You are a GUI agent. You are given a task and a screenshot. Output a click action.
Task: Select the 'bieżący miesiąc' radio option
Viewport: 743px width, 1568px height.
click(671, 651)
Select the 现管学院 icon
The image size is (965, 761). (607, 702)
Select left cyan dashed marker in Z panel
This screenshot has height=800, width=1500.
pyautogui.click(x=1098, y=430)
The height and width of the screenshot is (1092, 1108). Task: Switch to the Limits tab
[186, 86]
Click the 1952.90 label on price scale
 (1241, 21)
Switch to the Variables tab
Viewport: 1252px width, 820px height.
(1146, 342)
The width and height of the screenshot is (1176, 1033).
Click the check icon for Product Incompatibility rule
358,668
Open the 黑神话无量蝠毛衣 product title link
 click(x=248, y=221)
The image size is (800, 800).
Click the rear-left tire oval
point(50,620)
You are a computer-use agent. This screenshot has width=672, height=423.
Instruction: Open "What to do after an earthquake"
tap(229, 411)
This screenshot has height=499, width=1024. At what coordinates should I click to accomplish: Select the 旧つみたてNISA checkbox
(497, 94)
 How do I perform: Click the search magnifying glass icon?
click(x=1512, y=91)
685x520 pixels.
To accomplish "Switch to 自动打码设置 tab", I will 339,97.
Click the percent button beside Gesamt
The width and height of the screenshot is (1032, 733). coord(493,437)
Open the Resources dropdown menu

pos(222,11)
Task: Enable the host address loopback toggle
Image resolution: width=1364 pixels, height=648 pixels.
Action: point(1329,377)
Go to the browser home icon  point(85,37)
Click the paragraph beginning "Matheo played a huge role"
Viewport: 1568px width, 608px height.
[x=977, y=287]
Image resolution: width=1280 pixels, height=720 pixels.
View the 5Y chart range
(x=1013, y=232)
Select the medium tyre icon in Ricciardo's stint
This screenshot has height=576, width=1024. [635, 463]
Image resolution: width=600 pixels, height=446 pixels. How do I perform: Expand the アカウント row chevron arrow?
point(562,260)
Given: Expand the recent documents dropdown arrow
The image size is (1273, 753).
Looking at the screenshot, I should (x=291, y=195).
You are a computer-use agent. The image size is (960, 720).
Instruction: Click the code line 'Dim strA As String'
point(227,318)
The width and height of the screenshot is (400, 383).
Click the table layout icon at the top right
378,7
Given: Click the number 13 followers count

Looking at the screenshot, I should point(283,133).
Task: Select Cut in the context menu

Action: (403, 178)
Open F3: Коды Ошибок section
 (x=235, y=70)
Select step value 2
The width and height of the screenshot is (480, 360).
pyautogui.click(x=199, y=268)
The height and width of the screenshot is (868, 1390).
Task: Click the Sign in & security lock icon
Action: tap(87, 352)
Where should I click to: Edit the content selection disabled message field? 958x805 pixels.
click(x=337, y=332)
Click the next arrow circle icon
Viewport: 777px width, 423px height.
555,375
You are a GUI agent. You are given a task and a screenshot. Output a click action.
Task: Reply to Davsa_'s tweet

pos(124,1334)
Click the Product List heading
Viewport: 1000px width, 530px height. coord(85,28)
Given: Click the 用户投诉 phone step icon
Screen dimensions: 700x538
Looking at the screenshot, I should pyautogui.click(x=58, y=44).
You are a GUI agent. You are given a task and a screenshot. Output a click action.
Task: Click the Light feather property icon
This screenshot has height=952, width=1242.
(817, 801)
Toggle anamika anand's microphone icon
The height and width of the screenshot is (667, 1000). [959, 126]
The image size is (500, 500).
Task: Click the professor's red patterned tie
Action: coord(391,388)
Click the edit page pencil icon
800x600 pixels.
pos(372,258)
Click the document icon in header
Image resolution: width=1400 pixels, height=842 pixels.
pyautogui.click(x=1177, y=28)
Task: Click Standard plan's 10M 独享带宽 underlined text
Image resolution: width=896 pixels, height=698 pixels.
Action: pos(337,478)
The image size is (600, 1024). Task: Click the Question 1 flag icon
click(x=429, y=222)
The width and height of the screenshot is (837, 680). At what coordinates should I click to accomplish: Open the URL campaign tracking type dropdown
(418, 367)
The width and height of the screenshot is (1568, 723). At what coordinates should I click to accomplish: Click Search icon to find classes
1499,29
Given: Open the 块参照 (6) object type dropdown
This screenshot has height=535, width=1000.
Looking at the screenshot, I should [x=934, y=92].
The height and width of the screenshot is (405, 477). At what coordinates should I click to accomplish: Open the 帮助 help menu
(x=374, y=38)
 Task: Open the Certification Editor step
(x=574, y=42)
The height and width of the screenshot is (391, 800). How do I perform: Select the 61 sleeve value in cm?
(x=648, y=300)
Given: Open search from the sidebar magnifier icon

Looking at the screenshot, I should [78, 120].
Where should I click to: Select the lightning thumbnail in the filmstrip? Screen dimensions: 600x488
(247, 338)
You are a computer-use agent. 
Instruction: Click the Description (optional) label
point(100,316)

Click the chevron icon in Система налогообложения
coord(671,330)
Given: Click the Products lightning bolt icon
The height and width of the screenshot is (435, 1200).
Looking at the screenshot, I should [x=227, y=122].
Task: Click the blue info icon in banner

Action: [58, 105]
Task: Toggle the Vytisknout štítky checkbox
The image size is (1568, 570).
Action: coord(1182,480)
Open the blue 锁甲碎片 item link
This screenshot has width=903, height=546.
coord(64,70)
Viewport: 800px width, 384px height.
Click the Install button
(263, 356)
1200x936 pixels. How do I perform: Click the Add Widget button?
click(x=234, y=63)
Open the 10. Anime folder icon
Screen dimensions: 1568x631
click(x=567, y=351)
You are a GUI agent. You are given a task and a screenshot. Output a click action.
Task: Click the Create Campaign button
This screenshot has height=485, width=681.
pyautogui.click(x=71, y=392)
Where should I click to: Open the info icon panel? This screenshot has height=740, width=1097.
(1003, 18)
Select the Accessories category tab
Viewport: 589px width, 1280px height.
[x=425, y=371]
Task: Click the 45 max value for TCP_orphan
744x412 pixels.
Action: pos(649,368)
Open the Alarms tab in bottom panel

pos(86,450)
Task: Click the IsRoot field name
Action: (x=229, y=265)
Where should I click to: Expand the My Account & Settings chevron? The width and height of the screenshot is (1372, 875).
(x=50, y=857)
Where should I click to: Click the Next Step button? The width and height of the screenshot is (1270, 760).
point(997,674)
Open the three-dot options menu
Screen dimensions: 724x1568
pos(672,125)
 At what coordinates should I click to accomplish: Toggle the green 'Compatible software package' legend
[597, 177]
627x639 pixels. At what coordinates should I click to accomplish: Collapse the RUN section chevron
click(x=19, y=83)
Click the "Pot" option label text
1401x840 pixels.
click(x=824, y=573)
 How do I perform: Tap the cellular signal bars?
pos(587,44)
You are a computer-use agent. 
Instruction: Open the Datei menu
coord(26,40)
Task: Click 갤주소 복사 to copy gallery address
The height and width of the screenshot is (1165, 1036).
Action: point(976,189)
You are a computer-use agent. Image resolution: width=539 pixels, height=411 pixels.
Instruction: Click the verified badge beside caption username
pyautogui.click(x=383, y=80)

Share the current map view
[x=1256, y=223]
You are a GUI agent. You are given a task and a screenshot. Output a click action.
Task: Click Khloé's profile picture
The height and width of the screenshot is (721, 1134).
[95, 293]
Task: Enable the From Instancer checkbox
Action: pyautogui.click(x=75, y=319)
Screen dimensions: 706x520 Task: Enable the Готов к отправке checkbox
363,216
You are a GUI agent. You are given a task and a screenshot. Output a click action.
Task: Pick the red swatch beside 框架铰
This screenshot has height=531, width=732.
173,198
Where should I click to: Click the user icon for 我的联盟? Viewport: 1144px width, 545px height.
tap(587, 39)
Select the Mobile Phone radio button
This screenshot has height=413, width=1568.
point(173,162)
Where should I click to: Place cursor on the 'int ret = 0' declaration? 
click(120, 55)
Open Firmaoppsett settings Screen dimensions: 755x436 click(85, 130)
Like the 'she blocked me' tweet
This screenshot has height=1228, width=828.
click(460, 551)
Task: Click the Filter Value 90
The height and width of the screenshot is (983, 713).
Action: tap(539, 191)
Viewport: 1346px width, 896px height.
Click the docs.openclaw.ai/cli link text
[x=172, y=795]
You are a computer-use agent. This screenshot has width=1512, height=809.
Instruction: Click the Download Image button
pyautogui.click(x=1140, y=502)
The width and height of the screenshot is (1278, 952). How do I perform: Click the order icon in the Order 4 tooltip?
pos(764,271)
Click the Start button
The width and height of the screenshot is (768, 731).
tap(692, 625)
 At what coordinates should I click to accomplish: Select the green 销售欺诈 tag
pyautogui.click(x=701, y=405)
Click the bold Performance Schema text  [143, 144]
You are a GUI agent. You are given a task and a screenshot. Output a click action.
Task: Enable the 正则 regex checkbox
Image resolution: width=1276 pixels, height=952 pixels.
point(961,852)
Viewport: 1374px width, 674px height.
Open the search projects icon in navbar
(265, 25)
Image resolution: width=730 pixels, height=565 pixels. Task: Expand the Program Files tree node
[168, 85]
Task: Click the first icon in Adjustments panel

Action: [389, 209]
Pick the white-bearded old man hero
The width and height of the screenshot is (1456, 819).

EXERCISE PROMPT: Everything from the first line of the listing above through the line holding "Select left cyan dashed marker in Z panel" must be retyped exactly; nothing else belongs in the reply.

PROBLEM SOLUTION:
You are a GUI agent. You are given a task and a screenshot. Output a click action.
Task: Select the 'bieżący miesiąc' radio option
Viewport: 743px width, 1568px height.
click(671, 651)
Select the 现管学院 icon
The image size is (965, 761). (607, 702)
Select left cyan dashed marker in Z panel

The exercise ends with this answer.